Não me arrependo, porque para mudar as coisas, para fazer um mundo melhor, é preciso passar por riscos e aceitei os riscos. Acho que nós fizemos um protesto pacífico, como fazemos há 40 anos, com o Greenpeace.
Não sentiu falta de casa? Se você não tivesse ido ao protesto, poderia estar em casa hoje.
Na verdade, se eu estivesse sentada na comodidade do meu sofá, na minha casa, nada disso teria acontecido. Mas, ao mesmo tempo, nada teria mudado também, nenhuma pessoa teria conhecimento dos problemas da exploração do petróleo no Ártico para o mundo.
Eu não sou uma pessoa assim; sempre procurei uma razão para minha vida. E encontrei essa razão, que é defender os que não têm como se defender, como a vida selvagem do Ártico.
Como era a rotina na prisão?
Em Murmansk, era uma cela de 5 x 2 metros, com vaso sanitário, uma pia, beliche e uma mesa pequena --eu até fiz um desenho. Assistia a um pouco de televisão e a um canal de música, tipo uma MTV russa, e acho que isso nos trouxe um alento porque ajudava a pensar.
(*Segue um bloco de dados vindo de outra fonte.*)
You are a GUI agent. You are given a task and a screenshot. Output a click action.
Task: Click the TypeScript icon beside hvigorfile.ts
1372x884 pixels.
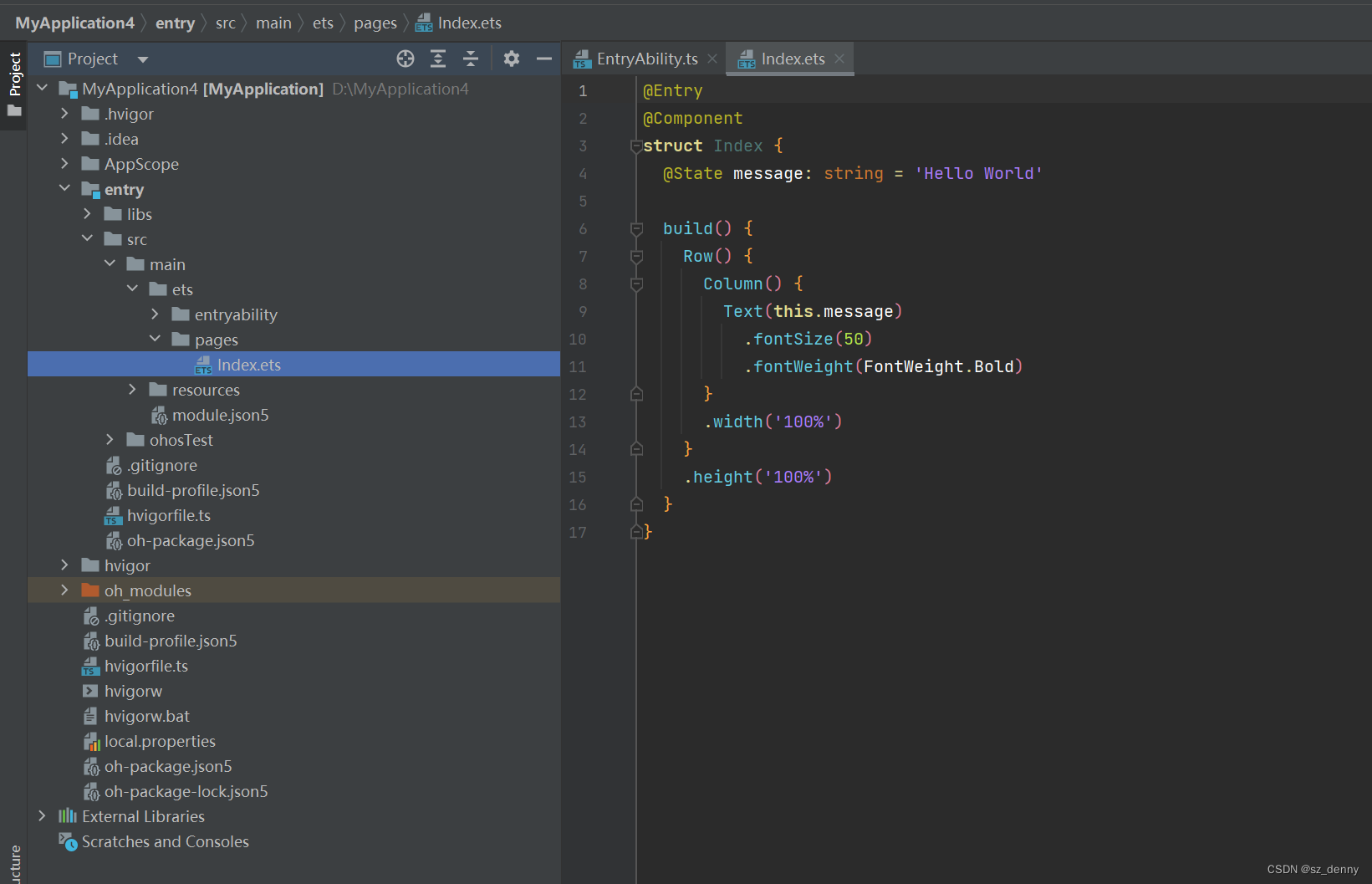pyautogui.click(x=112, y=515)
Uma vez tocou minha música favorita, "Safe and Sound", da banda Capital Cities, enquanto escrevia para minha mãe, coincidência.
Eu li muito também, li "Dom Casmurro" (Machado de Assis), uma coletânea do Oscar Wilde, livros dados pela Embaixada do Brasil. E o Greenpeace nos comprou muitos livros e os doou à biblioteca da prisão. Podíamos pegá-los, alguns em espanhol, outros em inglês.
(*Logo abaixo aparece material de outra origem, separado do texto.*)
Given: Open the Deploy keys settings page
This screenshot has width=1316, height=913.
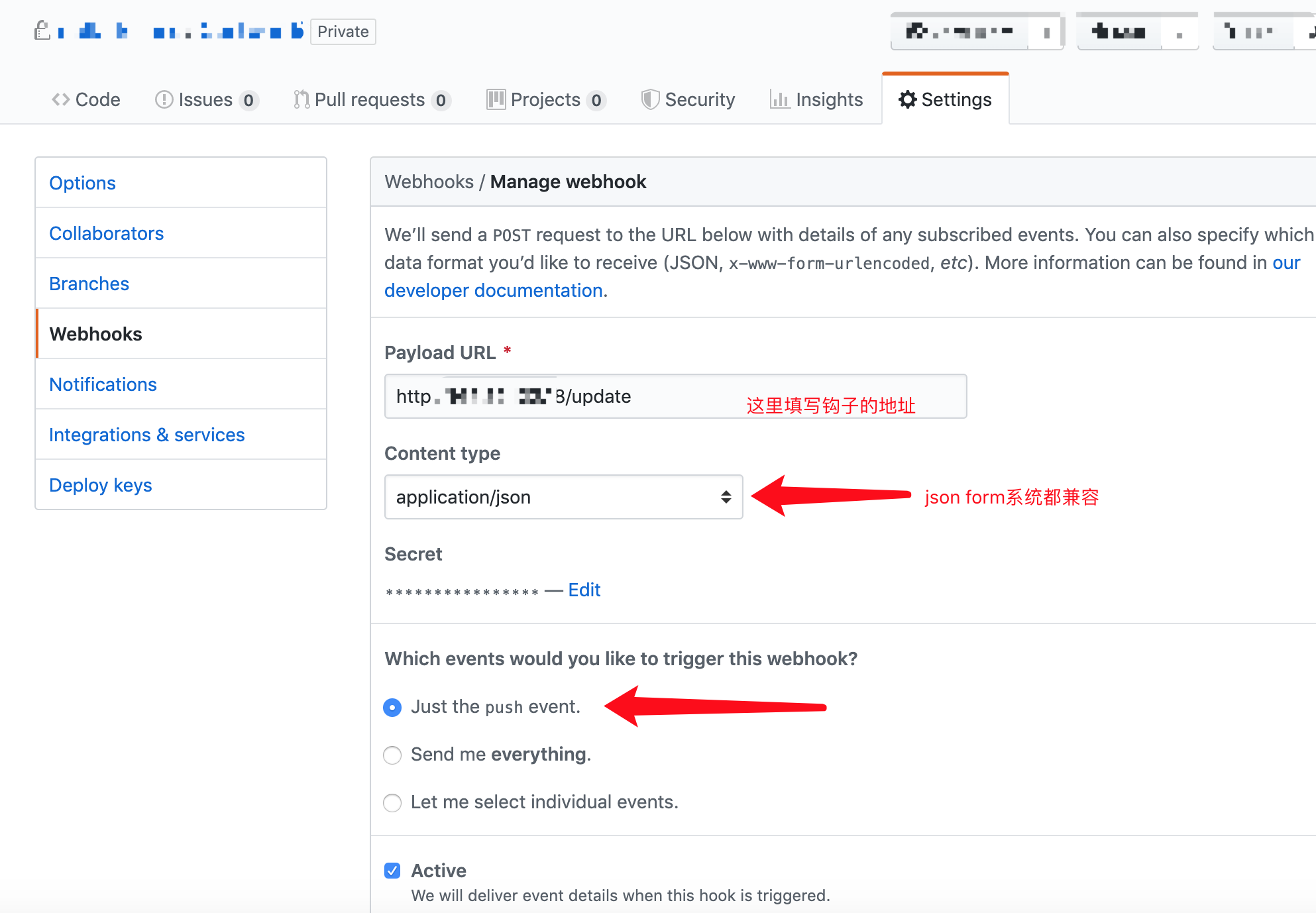Looking at the screenshot, I should click(101, 485).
A prisão era perigosa? Você sofreu alguma ameaça?
Em nenhum momento tive medo. Os guardas sempre foram gentis conosco. Dentro do possível, eles sempre atenderam a nossos pedidos. Se sentíamos frio, eles aumentavam a calefação, levavam cobertores.
E como você vê a possibilidade de ser condenada pela Justiça russa e não voltar tão cedo para casa?
O caso não está acabado. Continuo achando que foi exagerada a reação do governo russo por uma manifestação pacífica. Não cometi nenhum crime, não houve vandalismo nem pirataria, como querem nos acusar. Falei na corte russa muitas vezes: se a Justiça russa é justa, não tenho que ter medo de ser condenada.
Passa pela sua cabeça que pode voltar para a prisão?
Trabalho com essa possibilidade. Se acontecer, o que tiver que ser será. É assim que eu trabalho: tudo que acontece na minha vida tem uma razão. Tento fazer meu melhor dentro das oportunidades que a vida me oferece. Tenho orgulho de ter participado de tudo isso, nunca machuquei ninguém. Não sou um perigo para a sociedade.
O governo brasileiro fez o que deveria para ajudá-la?
O apoio foi impressionante. Sei que a presidente Dilma Rousseff pediu para o ministro das Relações Exteriores [Luiz Alberto Figueiredo] encontrar uma solução. No dia em que fui libertada, ele me telefonou.